BEGIN Available data

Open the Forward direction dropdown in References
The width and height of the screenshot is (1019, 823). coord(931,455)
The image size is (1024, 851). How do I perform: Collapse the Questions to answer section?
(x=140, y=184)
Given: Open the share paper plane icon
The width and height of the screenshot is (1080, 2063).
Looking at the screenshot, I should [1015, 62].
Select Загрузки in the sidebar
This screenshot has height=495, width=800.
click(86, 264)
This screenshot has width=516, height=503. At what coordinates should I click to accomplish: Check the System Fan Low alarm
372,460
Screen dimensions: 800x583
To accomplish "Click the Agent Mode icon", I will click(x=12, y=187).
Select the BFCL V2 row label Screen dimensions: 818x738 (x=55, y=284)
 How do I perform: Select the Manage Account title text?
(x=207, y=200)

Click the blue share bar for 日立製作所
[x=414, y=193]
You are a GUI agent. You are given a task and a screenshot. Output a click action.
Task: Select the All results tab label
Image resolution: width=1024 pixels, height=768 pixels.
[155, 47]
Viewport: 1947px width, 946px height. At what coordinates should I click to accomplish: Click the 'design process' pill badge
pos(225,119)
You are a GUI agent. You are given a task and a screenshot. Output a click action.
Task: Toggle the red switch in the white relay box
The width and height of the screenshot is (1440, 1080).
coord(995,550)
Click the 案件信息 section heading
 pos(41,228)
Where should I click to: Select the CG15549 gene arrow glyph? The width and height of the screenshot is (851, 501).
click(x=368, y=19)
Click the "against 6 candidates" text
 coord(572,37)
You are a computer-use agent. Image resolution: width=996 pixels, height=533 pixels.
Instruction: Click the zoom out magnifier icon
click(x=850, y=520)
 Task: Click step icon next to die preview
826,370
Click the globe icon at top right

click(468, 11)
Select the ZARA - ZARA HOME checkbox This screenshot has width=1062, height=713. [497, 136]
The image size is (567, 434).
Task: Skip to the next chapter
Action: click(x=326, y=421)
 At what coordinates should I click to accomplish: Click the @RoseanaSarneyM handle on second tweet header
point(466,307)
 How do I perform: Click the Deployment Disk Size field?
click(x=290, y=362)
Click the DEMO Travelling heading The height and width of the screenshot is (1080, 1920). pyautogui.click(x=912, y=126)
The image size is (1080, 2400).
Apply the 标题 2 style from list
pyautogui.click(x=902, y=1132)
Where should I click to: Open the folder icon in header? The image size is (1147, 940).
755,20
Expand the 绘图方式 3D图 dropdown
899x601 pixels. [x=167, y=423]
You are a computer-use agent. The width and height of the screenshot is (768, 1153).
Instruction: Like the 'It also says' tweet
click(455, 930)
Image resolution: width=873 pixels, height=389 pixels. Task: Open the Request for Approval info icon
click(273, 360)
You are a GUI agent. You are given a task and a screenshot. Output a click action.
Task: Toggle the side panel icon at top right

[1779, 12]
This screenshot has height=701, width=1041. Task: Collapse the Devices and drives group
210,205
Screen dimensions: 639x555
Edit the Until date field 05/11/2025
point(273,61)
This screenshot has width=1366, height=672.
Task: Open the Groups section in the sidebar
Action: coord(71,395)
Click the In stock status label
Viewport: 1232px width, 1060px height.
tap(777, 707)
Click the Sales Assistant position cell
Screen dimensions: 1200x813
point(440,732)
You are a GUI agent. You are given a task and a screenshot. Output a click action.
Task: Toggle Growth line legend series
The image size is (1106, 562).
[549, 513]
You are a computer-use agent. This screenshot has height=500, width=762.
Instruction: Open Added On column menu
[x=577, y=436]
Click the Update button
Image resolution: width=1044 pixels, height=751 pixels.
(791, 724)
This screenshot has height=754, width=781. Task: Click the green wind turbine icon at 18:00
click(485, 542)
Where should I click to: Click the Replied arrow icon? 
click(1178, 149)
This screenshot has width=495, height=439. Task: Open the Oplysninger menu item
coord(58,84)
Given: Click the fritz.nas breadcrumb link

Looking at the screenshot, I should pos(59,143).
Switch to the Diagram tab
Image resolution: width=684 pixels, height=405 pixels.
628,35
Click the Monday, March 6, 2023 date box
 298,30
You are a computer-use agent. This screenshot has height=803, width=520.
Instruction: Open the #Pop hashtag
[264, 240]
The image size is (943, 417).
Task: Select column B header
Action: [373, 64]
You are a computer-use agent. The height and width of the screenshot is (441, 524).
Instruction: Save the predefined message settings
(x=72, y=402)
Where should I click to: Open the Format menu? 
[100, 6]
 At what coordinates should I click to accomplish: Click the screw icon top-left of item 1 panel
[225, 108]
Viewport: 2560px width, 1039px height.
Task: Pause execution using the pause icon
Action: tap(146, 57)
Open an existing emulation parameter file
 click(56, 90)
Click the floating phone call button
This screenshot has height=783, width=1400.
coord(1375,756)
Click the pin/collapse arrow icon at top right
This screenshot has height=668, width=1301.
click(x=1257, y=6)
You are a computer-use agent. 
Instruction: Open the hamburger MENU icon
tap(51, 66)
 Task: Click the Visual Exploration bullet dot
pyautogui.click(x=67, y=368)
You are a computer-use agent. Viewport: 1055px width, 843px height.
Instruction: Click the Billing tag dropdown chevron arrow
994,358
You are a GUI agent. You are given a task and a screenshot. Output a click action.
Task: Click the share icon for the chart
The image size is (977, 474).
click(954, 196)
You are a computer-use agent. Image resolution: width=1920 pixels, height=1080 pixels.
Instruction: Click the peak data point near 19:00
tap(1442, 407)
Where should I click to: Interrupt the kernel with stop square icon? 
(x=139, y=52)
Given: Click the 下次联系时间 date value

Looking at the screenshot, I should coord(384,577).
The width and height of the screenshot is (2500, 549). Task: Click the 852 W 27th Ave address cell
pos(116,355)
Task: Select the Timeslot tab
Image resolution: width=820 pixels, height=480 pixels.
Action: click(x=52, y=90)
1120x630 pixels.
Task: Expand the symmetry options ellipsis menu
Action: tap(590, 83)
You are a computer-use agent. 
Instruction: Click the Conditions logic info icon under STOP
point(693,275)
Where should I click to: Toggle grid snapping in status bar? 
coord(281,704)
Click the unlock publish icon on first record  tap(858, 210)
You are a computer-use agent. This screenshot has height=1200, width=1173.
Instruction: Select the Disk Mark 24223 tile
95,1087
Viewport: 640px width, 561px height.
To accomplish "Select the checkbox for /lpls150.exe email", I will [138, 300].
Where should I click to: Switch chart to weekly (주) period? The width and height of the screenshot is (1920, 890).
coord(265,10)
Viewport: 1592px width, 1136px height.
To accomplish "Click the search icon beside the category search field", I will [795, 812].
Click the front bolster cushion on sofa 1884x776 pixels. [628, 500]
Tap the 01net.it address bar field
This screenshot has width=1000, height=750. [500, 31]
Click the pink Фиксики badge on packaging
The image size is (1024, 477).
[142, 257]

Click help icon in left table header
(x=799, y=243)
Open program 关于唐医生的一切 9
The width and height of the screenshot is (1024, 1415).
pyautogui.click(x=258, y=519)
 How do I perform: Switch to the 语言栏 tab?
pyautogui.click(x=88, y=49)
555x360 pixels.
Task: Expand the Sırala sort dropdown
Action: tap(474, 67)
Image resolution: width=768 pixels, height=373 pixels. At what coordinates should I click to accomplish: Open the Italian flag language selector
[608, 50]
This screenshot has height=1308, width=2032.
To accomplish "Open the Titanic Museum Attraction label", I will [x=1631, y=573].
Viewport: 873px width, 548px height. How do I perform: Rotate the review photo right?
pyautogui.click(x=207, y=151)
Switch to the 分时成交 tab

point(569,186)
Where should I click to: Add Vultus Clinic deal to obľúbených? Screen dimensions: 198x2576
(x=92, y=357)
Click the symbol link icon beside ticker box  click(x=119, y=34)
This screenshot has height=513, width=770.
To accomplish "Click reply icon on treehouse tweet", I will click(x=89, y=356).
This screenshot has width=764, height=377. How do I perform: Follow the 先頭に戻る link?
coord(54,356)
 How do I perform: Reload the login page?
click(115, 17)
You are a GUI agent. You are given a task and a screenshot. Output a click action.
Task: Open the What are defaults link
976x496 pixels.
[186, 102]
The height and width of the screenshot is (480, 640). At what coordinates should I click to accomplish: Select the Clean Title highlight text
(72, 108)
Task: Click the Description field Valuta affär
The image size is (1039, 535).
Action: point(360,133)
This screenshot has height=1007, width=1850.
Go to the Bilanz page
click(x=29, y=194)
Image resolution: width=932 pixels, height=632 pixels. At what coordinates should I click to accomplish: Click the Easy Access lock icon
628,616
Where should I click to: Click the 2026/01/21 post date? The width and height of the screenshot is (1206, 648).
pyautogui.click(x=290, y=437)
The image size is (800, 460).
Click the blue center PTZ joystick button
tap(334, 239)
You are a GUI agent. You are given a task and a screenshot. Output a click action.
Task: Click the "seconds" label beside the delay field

END Available data

◆ Goal of the exercise
Begin at the line above that has "Screen dimensions: 800x583" and stop after the line that has "Task: Select the All results tab label", copying each line exactly and adding nothing else.

◆ Output of the task
Screen dimensions: 800x583
To accomplish "Click the Agent Mode icon", I will click(x=12, y=187).
Select the BFCL V2 row label Screen dimensions: 818x738 (x=55, y=284)
 How do I perform: Select the Manage Account title text?
(x=207, y=200)

Click the blue share bar for 日立製作所
[x=414, y=193]
You are a GUI agent. You are given a task and a screenshot. Output a click action.
Task: Select the All results tab label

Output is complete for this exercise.